• _Exercise brief_
In the article on rotary steerable systems, rewrite the paragraph beginning "Many complex factors contribute" as a short bulleted list that keeps its main facts.

• _Text to read_
◆ ◆ ◆ ◆ ◆ ◆ ◆

April 2007
Special Focus

Rotary steerable systems in the Gulf of Mexico gain acceptance

Capturing over 75% of floating rigs, RSS is now standard practice for deepwater GOM wells.

Vol. 228 No. 4  

DRILLING TECHNOLOGY

Rotary steerable systems in the Gulf of Mexico gain acceptance

 RSS is now standard practice for deepwater GOM wells. 

Amanda Weber, Ivor Gray, Russ Neuschaefer, Dennis Franks, Goke Akinniranye, Schlumberger, and Ronald Thomas, PPI Managed Risk

Oilfield service companies have implied an order-of-magnitude improvement in drilling days with the use of Rotary Steerable Systems (RSS) in directional-hole sections. In a recent publication, Spears and Associates estimated that "the typical Gulf of Mexico well saw drilling days fall by 50% due to Rotary Steerable Technology (RST)," but qualified the statement by stating that the data to support it may not be available for several years.1

Many complex factors contribute to a successful hole section, making it difficult to quantify RSS benefits. The overall impact that RSS has on the industry is even more involved. Service companies are forced to compare their results to mud-motor-derived drilling estimates, benchmarking their performance to wells drilled years earlier and under different environments. Often the mud-motor estimates for a section are either dramatically higher or lower than what would have occurred, giving a false impression of RSS performance.

◆ ◆ ◆ ◆ ◆ ◆ ◆

• _Items listed in a dataset_
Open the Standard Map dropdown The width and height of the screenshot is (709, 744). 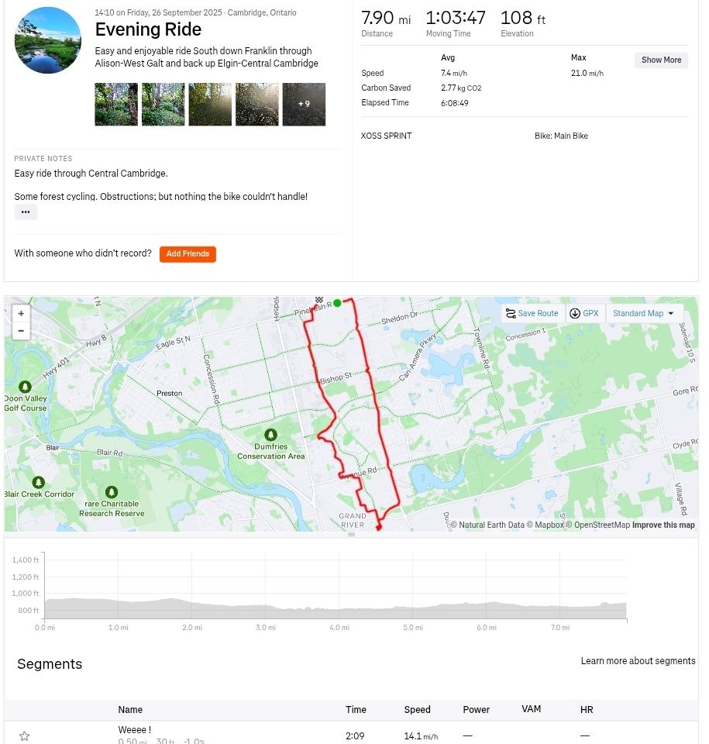click(x=643, y=314)
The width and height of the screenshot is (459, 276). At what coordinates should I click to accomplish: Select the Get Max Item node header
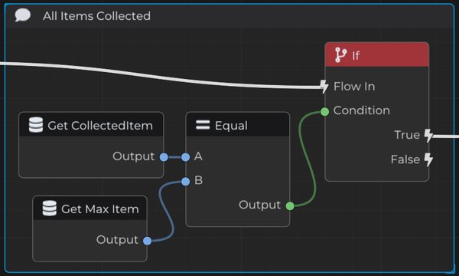tap(90, 208)
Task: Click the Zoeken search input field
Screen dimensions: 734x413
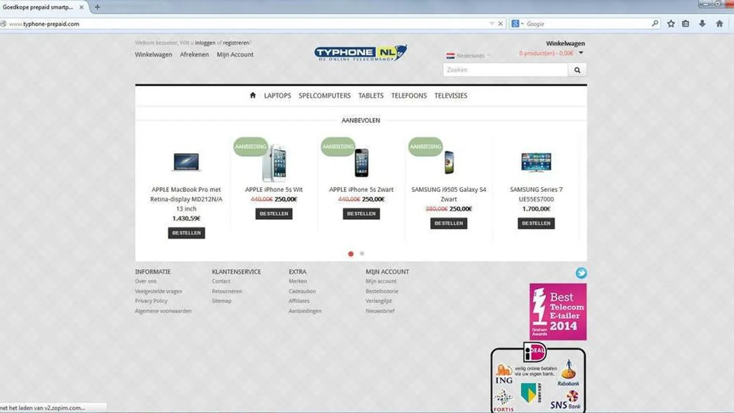Action: [505, 70]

◆ ◆ ◆ ◆ ◆ ◆ ◆

• _Exercise response_
- Many complex factors contribute to a successful hole section, so RSS benefits are hard to quantify.
- The overall impact of RSS on the industry is even harder to measure.
- Service companies must compare their results with drilling estimates based on mud motors.
- Those estimates benchmark performance against wells drilled years earlier under different environments.
- Mud-motor estimates are often much higher or lower than what would actually have happened, which gives a false impression of RSS performance.